In 1978, Burma's military junta launched a systematic program of persecution against the Rohingya, a campaign that combined the destruction of the Rohingya's mosques with the blunter methods of murder and rape. Today, those who survived and stayed in Burma are subjected routinely to extortion and arbitrary taxation, land confiscation, eviction and destruction of their homes.

In the late 1970s, as Burmese military persecution accelerated, more than 167,000 Rohingya fled the country, crossing the porous border on foot into neighboring Bangladesh. After intense international pressure, many were allowed to return to Burma. Then, in 1991 and 1992, a new wave of repression and pogroms forced at least 250,000 back into Bangladesh. Here, across the border in their new homes, the Rohingya are immune from Burmese military attacks and summary executions. But life is still incredibly difficult.

■ Data block ■
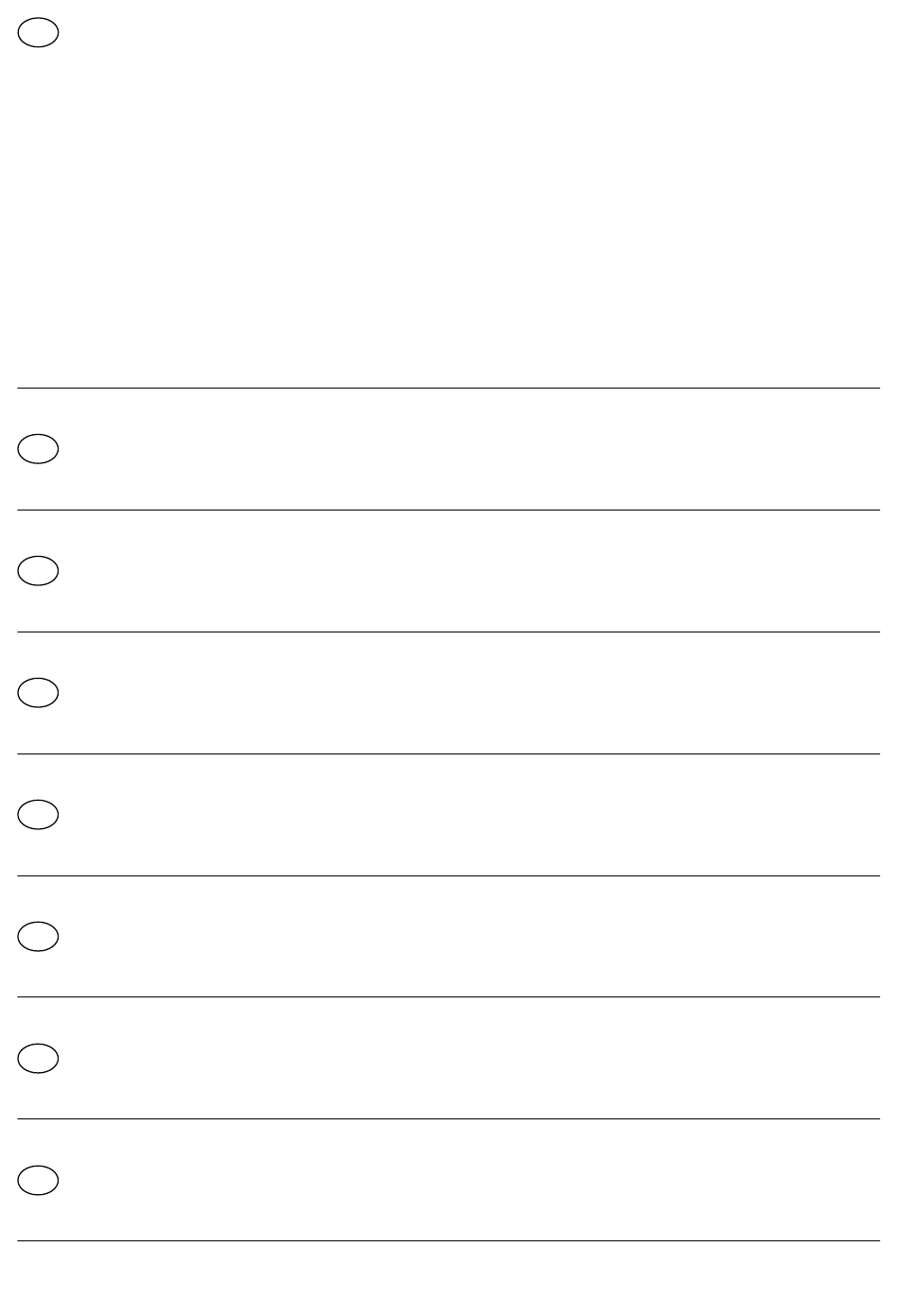Tick the fifth oval bubble from top
Screen dimensions: 898x1316
point(39,815)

■ Exercise instructions ■
(a) According to the passage on the Rohingya, how many Rohingya fled Burma in the late 1970s?
(b) Decide whether each statement agrees with the passage on the Rohingya, answering yes or no and quoting the words of the passage that settle it: (i) The 1978 campaign included the destruction of Rohingya mosques. (ii) None of the Rohingya who fled in the late 1970s were allowed to return to Burma. (iii) The repression of 1991 and 1992 forced at least 250,000 Rohingya into Bangladesh.
(c) Write the next part of the passage on the Rohingya, beginning right after its final sentence.

■ Written answers ■
(a) More than 167,000.

(b)
(i) Yes: "a campaign that combined the destruction of the Rohingya's mosques with the blunter methods of murder and rape"
(ii) No: "many were allowed to return to Burma"
(iii) Yes: "forced at least 250,000 back into Bangladesh"

(c)
Today, the UNHCR recognizes about 29,000 Rohingya in Bangladesh as refugees. The Bangladeshi government disagrees, insisting on classifying the Rohingya as illegal immigrants. As a result, the Rohingya receive virtually no support and live in often sub-human conditions. It's common for 16 or more to live together in a single room of barely 30 square feet. Many suffer from chronic malnutrition. As stateless people, their movements are sharply restricted, and even here they are subject to extortion. They are often targets of human traffickers who sell women and men into servitude or sex slavery. Unable to leave their squalid refugee camps, they are prevented from seeking employment or engaging any activities on the outside. Formal schooling is banned in the camps, though recently the Bangladeshi government has allowed some schools to be opened there. Women are often gang-raped or forced into marriages with Bangladeshi thugs.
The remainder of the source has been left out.